ECMAScript only provides half of the functionality required for dynamic HTML. It defines basic data types, functions, and control structures. It doesn’t define how the parts of a web page work. The Document Object Model (DOM) connects JavaScript to HTML/XML. It defines a web document, not as a stream of text with formatting marks, but as a collection of data objects. The DOM specifications define how these objects are nested within one another, along with their properties and methods. Unlike JavaScript, the DOM was defined via the W3C, originally with the intent it could be implemented in any programming language. There is also a CSS object model (CSS OM) that allows scripts to manipulate the rules in a stylesheet.

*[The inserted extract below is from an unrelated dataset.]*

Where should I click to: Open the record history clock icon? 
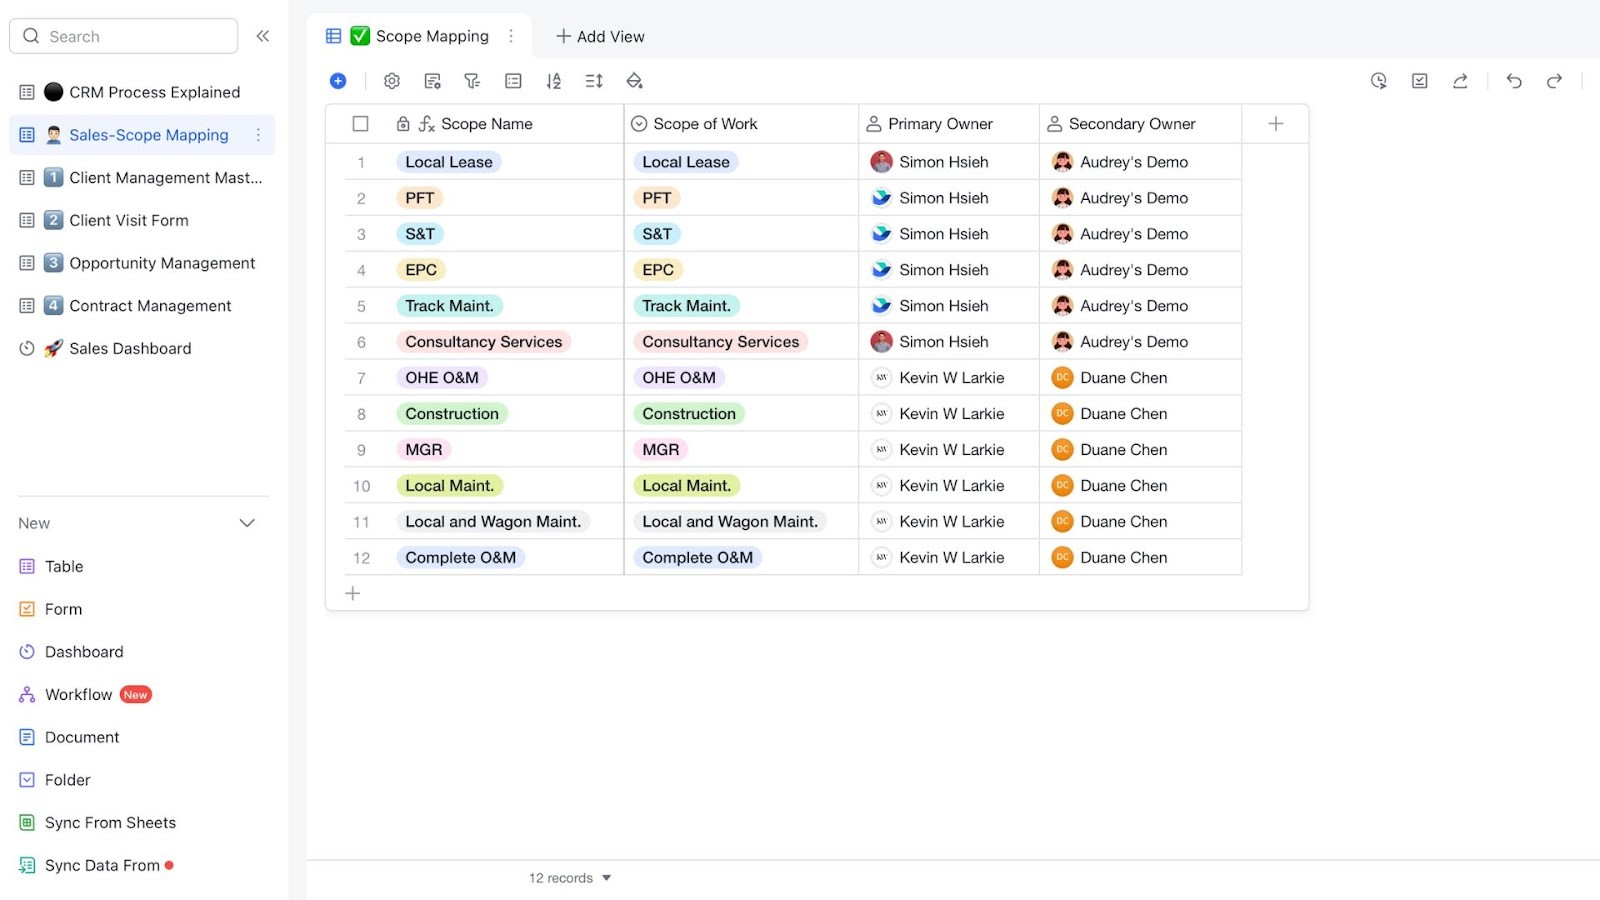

Web page scripts can also use HTTP to access other files or database gateways on the Internet. Commonly known as AJAX, for Asynchronous JavaScript And XML, the technique relies on the
XMLHttpRequest
API, first introduced as an add-on to Internet Explorer but now widely supported and being standardized.1 Although initially designed for accessing XML data files, it can import any information accessible via HTTP, and can manipulate the HTTP headers sent with the request.
The web exists at the intersection of these components (in the starred regions of Figure 2-X1). Individual web pages are built from HTML/XML, CSS, and Javascript. Complex web sites are held together by hyperlinks, AJAX, URIs and HTTP.
SVG is an XML language styled with CSS, manipulated with JavaScript, and tied together with URLs in the form of hyperlinks and cross-references to assets. However, it was never designed as a replacement for HTML, but as a purpose-built language to describe a type of document that HTML doesn’t: graphics.
Graphics cut across the separation of presentation and content. The presentation (layout and other visual appearance) is the content of a graphical document. Animations can be functional (reacting to user interaction), they can be structural (part of the information in the graphic), or they can be decorative.
It’s no surprise, then, that the SVG specifications include extensions to all aspects of the web platform: they define elements and attributes, but also new style properties and DOM objects and methods. They even define an extension to URLs, the SVG view fragments that we introduce in Chapter 9.
Using SVG to its full potential on the web therefore means understanding CSS, JavaScript and the DOM, and how HTTP interacts with URLs and file handling. It also means understanding HTML—and how it differs from SVG—so you can use the best features of each language in an integrated web page.